When we started GC tuning, the overall response time for the car application was 1.88 seconds. When we optimized garbage collection performance with different Settings, we were able to improve the overall response time to 0.95 seconds in iteration 8. This translates to a 49.46% improvement in response time. Similarly, the percentage of transactions that took more than 25 seconds dropped from 0.7% to 0.31%, which is a 55% increase. This is a significant improvement without changing a single line of code.
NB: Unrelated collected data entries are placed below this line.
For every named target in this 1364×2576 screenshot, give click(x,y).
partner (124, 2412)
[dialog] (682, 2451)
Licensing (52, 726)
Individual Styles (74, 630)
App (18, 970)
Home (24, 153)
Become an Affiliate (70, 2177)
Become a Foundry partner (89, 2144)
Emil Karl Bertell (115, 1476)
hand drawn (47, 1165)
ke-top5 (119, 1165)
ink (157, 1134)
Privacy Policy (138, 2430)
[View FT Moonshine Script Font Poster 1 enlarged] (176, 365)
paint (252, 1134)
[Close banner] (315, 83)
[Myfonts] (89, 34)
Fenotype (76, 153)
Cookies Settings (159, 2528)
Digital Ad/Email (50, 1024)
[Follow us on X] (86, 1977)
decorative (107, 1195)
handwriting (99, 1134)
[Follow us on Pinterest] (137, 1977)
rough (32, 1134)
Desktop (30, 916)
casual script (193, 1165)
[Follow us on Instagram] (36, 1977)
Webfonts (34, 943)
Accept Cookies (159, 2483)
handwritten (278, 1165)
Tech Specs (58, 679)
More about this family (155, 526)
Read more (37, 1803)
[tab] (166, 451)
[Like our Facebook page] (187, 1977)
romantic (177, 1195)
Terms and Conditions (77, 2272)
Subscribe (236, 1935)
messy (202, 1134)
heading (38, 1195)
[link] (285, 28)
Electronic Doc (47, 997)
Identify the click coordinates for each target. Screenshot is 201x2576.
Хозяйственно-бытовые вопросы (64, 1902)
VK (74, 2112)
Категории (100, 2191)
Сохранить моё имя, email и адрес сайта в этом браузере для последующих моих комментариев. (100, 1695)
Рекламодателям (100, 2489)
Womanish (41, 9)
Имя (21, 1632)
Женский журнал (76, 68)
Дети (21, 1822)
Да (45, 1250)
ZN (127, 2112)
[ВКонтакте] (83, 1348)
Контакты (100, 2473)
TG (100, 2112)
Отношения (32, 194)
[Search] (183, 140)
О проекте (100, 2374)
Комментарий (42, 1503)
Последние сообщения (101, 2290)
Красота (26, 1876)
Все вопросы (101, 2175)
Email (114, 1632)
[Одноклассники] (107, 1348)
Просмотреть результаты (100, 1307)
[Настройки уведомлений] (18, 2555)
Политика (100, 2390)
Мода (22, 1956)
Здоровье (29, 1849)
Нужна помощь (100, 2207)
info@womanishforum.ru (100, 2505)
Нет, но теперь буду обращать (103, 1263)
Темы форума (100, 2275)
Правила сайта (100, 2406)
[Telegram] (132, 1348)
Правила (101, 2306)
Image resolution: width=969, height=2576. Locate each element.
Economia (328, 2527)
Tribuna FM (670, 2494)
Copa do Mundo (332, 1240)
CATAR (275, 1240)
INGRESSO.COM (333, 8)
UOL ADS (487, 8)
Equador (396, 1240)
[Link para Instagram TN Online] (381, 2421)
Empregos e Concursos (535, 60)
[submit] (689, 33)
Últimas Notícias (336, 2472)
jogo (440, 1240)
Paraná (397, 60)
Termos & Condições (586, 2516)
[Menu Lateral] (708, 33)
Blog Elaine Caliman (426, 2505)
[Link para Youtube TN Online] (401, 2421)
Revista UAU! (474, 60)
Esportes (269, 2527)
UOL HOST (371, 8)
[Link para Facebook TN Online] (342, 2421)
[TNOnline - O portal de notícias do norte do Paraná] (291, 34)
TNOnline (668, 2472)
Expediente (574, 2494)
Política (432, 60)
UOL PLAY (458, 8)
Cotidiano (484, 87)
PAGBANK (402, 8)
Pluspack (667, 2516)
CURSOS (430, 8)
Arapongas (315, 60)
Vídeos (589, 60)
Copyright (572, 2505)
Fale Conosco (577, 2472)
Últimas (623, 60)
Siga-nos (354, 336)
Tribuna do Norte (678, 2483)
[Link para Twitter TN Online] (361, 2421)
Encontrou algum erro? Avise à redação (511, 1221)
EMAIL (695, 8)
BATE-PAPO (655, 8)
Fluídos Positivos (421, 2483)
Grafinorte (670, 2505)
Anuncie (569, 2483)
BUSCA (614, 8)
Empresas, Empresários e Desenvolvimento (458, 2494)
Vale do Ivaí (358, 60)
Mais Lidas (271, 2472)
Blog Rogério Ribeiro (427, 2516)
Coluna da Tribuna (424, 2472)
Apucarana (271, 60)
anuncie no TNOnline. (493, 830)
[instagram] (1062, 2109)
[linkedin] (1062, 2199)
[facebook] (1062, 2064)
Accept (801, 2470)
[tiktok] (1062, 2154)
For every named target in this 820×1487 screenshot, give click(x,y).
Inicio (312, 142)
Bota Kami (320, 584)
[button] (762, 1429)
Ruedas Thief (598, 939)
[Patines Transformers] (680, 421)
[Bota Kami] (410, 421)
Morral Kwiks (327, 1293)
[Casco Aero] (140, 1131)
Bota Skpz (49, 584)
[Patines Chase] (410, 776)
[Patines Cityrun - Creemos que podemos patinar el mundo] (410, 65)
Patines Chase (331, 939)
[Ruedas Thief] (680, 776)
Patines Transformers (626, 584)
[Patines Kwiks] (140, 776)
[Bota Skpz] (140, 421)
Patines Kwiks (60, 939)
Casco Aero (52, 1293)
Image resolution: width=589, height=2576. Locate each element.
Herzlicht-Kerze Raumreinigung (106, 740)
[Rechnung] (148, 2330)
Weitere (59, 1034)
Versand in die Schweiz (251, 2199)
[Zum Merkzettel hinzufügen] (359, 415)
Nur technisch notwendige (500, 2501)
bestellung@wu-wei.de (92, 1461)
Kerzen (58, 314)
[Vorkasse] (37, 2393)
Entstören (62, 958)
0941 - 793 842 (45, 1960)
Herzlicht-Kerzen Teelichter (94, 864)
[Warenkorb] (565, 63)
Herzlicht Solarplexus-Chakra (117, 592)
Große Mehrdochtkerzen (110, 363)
All other forms of response time improvement require infrastructure change or architecture change, or code level change. All of these are expensive changes. Even if you start making these expensive changes, there is no guarantee that your application’s response time will improve.

4. Predictive monitoring

Garbage collection logs expose important predictive micro indicators. These metrics can be used to predict the availability and performance characteristics of an application. One micrometric exposed in garbage collection is “GC throughput “(see this article for more information on other micrometrics). What is GC throughput? If your application’s GC throughput is 98%, this means that your application spends 98% of its time processing customer activities and the remaining 2% on GC activities. When an application has a memory problem, GC throughput starts to drop after a few minutes. Troubleshooting tools like yCrash can monitor “GC throughput “to predict and forecast memory problems before they occur in a production environment.

5. Capacity planning

When planning capacity for your application, you need to understand the memory, CPU, network, and storage requirements of your application. One of the best ways to study memory requirements is to analyze garbage collection behavior. When you analyze garbage collection behavior, you will be able to determine the average object creation rate (e.g. 150 MB/ SEC), average object recovery rate. Using these micro metrics, you can do effective capacity planning for your application.

conclusion

Friends, I have done my best to demonstrate the importance of garbage collection analysis in this article. I wish you and your team the benefit of insightful garbage collection metrics.